Mayor Keisha Lance Bottoms announced on Tuesday that her administration intends to push for the elimination of cash bonds for those jailed in the city. The proposal will apply specifically to those jailed for violation of city ordinances and is the new administration’s push for criminal justice reform inside the city.

“With this legislation, we are affirming that people should not be held in jail because they cannot pay bond,” Bottoms said in a written statement. “We are making a commitment that the City of Atlanta will ensure that no one will be jailed because of their inability to pay.”

Opponents to the decision in the bail bonds community have already expressed concern that the move will lower the ability of courts to hold those jailed accountable removing at least one consequence of failing to make a court appearance.

However, Bottoms counters in her statement that cash bail can result in extended time in jail for otherwise low-level offenses and have “significant impacts” on the lives of those incarcerated – especially those already at a low-income level.

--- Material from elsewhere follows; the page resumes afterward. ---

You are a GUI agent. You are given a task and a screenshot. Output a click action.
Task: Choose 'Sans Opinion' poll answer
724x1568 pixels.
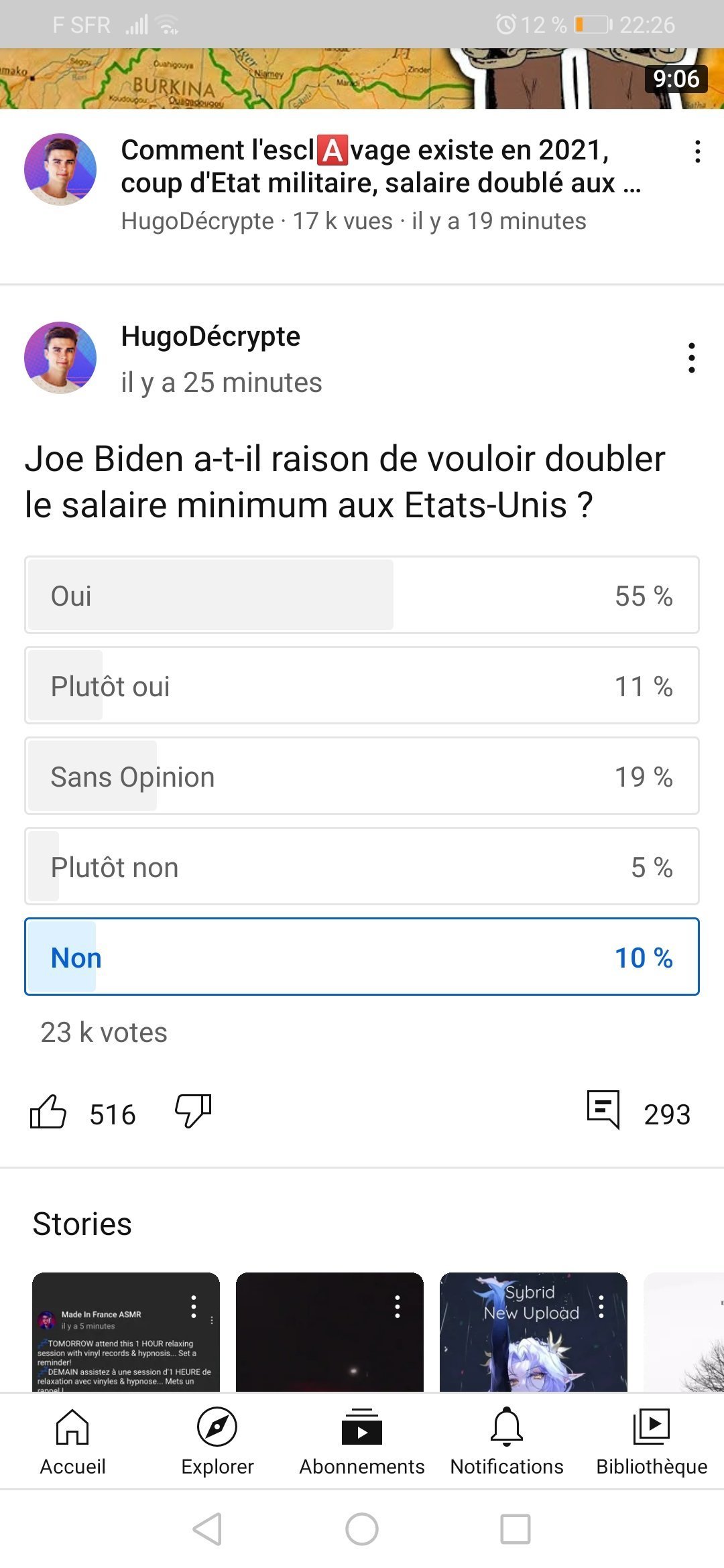[362, 776]
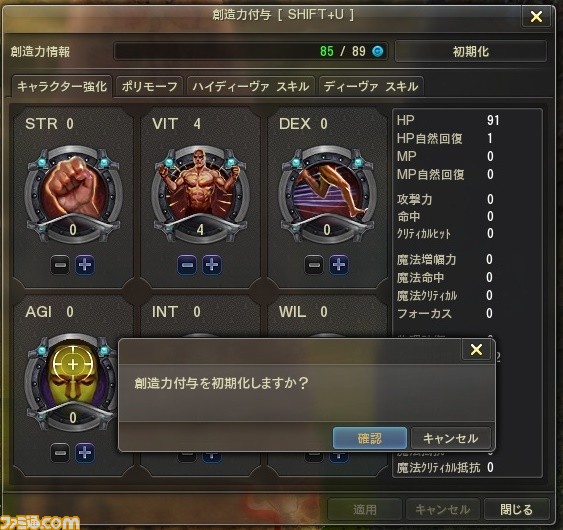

The ordinance was scheduled for discussion during Tuesday’s Public Safety and Legal Administration Committee meeting.

The city's municipal court has since responded to the mayor's announcement and supports the move in question adding that a specially-formed committee had approved a new bond operating procedure.

In it, defendants arrested on "new non-violent state and/or city ordinance offenses" that do not pose a significant threat to the public would be allowed a signature bond to leave jail. However, those who do pose a risk to themselves or others will have their bond determined by a judge within 48-hours as outlined in state law.

“The Court believes this updated bond procedure will continue to uphold a system that prioritizes public safety and justice, but the Court also looks forward to supporting Mayor Keisha Lance Bottoms and Councilmember Natalyn Archibong’s bail reform legislation,” said Chief Judge Calvin S. Graves.

The court plans to monitor the updated procedure for the next six months.